- STATED PROBLEM -
Count the rows below that contain the string "tweet" with case taken into account, and reply with the number alone.

···

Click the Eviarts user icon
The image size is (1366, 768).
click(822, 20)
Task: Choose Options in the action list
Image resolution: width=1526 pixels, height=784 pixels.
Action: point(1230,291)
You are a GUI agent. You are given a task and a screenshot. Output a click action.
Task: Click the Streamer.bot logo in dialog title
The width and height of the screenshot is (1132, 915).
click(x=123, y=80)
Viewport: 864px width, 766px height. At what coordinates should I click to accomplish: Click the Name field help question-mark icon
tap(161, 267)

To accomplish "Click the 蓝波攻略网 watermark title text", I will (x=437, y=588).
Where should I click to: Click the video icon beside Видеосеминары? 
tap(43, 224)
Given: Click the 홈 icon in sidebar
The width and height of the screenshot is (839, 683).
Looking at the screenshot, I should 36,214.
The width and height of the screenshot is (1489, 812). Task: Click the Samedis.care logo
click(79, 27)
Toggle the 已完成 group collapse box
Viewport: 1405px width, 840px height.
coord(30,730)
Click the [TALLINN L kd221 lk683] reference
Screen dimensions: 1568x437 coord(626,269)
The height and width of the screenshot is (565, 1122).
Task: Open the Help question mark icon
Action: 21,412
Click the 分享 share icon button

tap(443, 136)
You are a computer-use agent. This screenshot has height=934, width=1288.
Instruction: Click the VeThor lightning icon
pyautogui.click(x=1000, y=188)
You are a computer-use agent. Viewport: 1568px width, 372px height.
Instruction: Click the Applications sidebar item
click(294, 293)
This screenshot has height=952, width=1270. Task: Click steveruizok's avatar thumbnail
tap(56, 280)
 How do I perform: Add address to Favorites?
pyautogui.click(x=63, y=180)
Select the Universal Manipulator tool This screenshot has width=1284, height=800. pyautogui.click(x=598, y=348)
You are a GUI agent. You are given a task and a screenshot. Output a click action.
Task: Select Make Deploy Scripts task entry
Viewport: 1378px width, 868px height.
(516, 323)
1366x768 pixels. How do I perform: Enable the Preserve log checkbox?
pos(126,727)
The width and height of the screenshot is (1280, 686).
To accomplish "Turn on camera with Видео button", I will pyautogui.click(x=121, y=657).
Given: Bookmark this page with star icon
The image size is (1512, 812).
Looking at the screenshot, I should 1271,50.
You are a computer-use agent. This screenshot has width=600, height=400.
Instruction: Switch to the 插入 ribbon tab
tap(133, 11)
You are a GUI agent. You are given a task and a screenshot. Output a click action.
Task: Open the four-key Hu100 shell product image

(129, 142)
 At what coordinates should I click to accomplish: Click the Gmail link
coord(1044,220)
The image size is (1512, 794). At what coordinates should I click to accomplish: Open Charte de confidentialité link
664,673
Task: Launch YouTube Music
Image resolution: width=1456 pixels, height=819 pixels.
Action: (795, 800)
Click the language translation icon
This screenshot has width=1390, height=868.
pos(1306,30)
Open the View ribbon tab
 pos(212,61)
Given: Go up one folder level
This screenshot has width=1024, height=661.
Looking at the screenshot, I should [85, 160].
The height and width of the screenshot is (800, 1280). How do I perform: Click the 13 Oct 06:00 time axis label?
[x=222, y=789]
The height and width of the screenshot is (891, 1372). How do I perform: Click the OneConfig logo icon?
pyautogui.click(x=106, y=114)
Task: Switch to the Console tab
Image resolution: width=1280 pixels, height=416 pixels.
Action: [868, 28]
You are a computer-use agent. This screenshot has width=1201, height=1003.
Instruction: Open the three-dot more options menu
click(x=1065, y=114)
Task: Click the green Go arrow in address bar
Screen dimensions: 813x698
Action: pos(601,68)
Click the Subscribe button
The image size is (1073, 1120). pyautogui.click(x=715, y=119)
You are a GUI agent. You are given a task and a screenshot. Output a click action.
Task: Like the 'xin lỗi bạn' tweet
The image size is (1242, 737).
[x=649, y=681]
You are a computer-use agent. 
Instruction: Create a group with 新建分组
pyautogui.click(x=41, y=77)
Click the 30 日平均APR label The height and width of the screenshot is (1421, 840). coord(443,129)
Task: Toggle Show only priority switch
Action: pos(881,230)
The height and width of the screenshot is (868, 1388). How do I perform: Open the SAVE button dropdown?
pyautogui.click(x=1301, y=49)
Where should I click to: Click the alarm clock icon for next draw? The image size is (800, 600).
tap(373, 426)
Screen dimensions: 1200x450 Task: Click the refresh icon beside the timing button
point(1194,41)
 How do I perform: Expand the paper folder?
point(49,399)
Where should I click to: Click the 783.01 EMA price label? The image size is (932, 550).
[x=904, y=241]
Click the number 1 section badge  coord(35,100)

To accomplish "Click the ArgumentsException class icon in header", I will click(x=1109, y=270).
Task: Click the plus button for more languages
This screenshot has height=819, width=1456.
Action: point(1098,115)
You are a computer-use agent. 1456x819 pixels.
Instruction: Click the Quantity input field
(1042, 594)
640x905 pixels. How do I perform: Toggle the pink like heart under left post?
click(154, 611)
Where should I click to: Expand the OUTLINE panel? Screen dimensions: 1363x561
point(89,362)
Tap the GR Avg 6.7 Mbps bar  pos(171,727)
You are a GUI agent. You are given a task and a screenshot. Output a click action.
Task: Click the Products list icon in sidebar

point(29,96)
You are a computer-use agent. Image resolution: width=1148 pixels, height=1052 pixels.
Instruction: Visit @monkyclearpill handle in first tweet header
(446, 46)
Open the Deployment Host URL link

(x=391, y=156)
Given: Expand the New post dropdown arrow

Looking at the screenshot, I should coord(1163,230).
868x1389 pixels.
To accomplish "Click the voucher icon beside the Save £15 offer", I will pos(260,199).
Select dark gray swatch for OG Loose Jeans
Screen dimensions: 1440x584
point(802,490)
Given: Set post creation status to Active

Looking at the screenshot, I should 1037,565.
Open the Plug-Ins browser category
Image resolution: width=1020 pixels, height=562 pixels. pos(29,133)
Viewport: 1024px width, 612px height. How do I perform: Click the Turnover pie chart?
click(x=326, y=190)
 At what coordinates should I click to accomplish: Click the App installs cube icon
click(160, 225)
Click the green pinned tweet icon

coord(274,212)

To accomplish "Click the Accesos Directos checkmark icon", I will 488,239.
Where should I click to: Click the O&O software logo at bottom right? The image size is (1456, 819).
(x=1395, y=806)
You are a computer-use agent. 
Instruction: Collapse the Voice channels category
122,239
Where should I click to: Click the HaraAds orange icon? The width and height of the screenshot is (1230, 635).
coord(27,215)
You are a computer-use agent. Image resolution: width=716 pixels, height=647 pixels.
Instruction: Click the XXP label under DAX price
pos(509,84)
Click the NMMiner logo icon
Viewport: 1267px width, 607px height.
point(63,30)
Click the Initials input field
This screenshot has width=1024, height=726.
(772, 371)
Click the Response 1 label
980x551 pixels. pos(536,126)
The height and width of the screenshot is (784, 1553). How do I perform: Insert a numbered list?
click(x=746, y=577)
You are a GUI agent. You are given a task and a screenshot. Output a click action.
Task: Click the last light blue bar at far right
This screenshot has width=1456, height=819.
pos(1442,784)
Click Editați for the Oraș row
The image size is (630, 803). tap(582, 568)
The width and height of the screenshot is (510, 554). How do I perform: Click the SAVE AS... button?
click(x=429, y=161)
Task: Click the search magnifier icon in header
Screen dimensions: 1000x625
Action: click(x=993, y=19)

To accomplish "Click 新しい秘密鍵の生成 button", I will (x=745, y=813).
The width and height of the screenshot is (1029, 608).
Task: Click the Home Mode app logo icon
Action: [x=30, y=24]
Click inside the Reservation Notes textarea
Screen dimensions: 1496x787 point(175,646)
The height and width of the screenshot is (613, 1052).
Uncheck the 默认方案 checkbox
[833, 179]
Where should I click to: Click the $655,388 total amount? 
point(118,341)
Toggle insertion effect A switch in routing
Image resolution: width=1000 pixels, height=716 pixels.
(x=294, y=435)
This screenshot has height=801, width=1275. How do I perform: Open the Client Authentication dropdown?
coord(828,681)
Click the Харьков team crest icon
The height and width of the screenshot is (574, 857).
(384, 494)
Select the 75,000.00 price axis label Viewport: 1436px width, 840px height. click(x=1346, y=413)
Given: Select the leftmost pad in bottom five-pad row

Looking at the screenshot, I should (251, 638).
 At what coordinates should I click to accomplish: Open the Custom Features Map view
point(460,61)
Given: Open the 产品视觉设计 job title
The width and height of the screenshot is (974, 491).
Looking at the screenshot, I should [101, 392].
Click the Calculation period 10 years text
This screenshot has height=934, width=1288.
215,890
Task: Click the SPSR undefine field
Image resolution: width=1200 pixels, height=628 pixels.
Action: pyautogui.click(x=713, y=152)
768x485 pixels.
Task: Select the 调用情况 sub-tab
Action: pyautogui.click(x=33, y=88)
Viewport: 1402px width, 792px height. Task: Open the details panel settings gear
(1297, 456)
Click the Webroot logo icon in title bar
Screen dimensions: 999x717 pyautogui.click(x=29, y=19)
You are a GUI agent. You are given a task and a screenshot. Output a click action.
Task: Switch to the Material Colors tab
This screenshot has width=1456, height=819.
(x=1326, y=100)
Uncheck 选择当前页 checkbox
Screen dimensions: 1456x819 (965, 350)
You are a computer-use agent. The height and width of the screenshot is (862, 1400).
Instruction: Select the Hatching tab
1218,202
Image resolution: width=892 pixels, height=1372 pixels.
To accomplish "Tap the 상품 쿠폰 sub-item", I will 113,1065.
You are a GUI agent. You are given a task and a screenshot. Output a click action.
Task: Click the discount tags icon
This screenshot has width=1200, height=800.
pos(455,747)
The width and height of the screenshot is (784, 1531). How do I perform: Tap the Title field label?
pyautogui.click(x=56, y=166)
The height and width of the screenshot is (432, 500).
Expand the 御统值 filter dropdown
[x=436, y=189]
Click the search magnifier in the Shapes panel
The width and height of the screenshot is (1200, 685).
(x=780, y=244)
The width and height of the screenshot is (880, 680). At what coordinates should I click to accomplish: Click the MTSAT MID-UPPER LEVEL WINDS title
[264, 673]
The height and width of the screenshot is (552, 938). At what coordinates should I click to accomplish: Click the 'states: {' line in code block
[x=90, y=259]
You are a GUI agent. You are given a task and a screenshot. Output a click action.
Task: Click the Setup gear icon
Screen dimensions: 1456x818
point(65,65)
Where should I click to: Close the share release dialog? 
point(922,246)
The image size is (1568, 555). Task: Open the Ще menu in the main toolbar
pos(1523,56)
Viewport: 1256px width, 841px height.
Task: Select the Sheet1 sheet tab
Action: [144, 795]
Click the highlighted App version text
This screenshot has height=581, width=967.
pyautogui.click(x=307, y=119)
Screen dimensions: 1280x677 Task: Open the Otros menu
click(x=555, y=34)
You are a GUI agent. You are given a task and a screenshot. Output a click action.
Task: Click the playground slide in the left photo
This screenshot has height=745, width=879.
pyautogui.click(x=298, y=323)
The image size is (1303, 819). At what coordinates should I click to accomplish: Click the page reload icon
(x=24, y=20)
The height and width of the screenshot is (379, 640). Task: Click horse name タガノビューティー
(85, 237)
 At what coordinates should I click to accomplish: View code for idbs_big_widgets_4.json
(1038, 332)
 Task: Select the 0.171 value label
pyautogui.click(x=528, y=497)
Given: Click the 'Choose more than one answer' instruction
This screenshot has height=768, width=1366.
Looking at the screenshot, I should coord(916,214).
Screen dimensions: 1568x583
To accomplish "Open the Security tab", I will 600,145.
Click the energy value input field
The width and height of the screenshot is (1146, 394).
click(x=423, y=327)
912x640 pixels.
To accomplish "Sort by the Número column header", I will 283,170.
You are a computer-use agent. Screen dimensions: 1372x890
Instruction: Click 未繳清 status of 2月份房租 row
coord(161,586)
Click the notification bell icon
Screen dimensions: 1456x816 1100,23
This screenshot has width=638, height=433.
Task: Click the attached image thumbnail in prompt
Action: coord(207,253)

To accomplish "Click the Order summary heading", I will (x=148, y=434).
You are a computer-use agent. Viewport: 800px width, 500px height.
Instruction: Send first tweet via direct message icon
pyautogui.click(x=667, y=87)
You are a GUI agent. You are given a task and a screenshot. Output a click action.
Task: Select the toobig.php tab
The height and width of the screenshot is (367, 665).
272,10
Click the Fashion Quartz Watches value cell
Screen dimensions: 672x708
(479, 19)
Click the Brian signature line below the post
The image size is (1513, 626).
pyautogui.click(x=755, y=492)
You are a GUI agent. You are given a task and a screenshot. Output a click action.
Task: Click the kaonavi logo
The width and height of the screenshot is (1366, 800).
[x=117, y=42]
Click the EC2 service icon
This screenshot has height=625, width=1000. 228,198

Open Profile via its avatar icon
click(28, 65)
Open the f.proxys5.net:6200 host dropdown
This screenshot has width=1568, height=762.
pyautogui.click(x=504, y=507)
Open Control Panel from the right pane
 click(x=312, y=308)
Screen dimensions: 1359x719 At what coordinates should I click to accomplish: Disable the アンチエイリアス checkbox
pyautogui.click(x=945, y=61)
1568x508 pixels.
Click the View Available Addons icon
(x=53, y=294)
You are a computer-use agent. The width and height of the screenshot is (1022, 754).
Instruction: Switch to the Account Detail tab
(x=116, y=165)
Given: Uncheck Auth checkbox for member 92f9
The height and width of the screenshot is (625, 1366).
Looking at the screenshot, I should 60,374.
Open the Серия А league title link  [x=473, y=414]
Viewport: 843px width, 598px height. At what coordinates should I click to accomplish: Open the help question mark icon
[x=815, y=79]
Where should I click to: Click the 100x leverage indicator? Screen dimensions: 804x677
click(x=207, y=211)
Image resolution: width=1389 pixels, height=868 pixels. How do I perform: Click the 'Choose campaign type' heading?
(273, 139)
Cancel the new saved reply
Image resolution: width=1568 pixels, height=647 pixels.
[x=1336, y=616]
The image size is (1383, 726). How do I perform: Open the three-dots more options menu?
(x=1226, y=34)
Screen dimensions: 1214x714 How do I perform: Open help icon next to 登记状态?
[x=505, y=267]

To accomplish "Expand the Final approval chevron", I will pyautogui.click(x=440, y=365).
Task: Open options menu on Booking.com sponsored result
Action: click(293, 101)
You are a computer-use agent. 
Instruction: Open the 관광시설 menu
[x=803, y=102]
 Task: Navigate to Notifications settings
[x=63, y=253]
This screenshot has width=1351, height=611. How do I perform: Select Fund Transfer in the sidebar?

···

- EXERCISE RESPONSE -
4